Botswana Medicines Regulatory Authority (BoMRA) is the National Regulatory Authority established in terms of the Medicines and Related Substances Act (2013) to provide for the, regulation of medicines, medical devices, cosmetics and other related substances in the public interest.
Grand-Pa products, both powder and tablets, were suspended from registration in June 2021. The suspension followed the temporary supply halt initiated by the Market Authorization Holder, (MAH) GlaxoSmithKline CH South Africa, affecting Botswana and other markets.
The Botswana Medicines Regulatory Authority (BoMRA) wishes to announce the reinstatement of Grand-Pa Headache Powder with new packaging for use in Botswana.
The newly reinstated Grand-Pa Headache Powder product now comes in a revamped packaging system, stick packs made of Glazed Imitation Parchment (GIP) paper with a polythene layer. Registered pack sizes include 5, 12, 25, and 38 stick packs.
Importation is strictly limited to products packed in the new Stick packs. The public is urged to always remain vigilant to ensure they buy or use the appropriate products.

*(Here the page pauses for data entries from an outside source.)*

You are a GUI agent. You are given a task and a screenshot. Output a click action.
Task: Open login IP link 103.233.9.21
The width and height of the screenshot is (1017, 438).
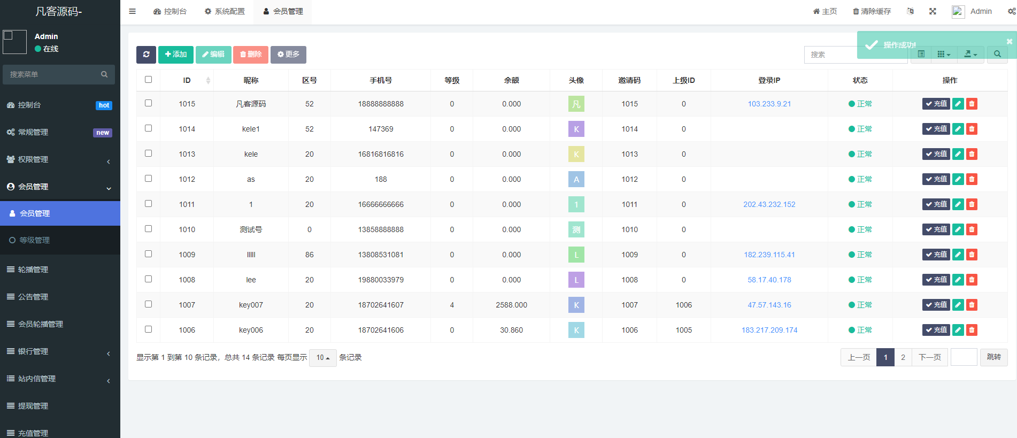(x=769, y=104)
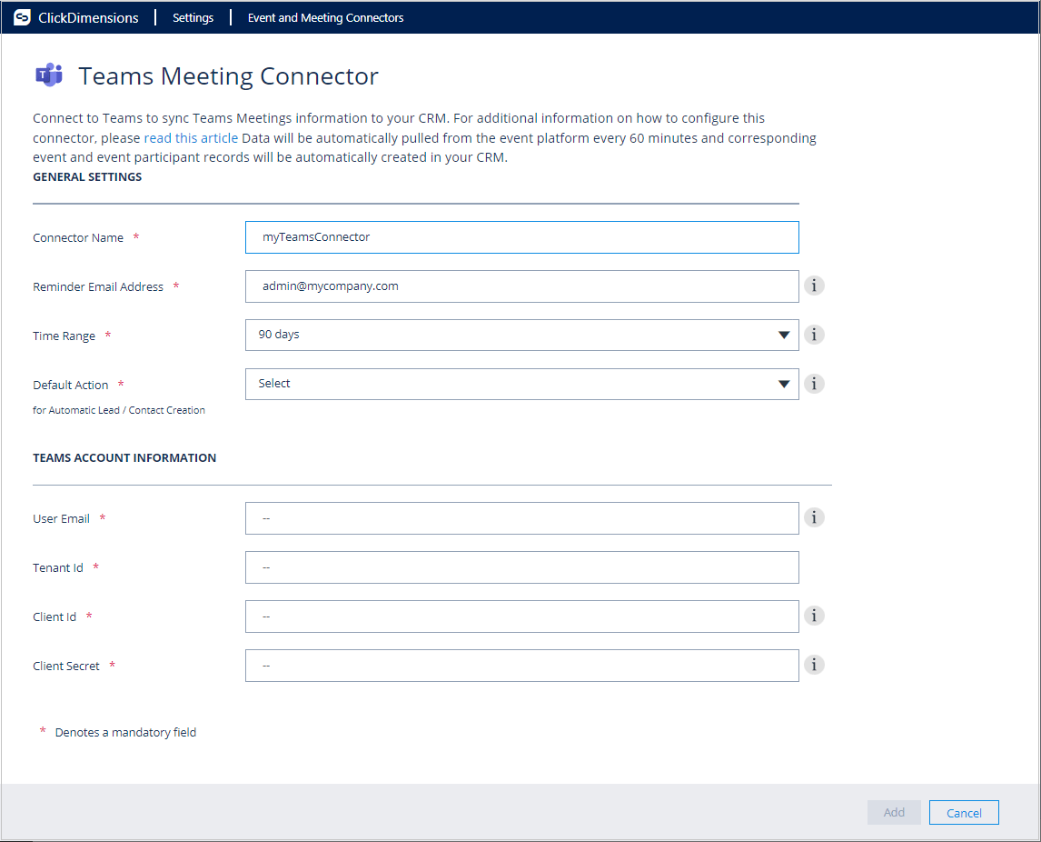Viewport: 1041px width, 842px height.
Task: Expand the Default Action selector
Action: (x=784, y=384)

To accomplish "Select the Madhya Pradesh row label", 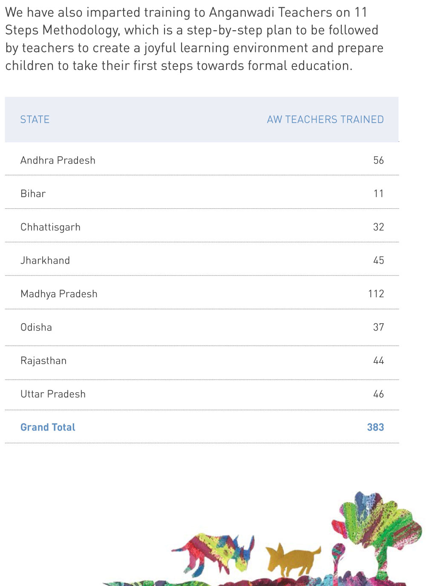I will pos(59,294).
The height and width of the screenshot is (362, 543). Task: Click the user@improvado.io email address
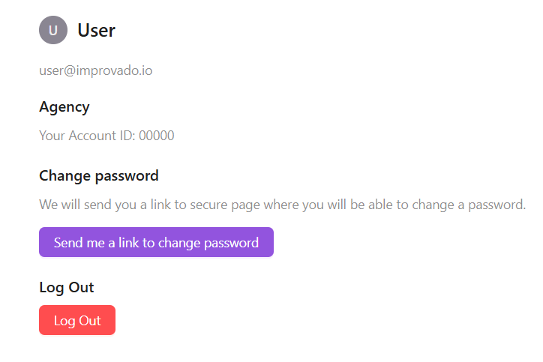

Any person found in possession of the previously registered Grandpa Products, not fitting the above mentioned pack sizes and packaging, will be subject to prosecution under Section 23 of the Medicines and Related Substances Act (MRSA). This section prohibits the importation, distribution, sale, storage, and advertising of unregistered medical products. Offenders may face a fine of up to P100,000.00 and/or imprisonment for a maximum period of 10 years.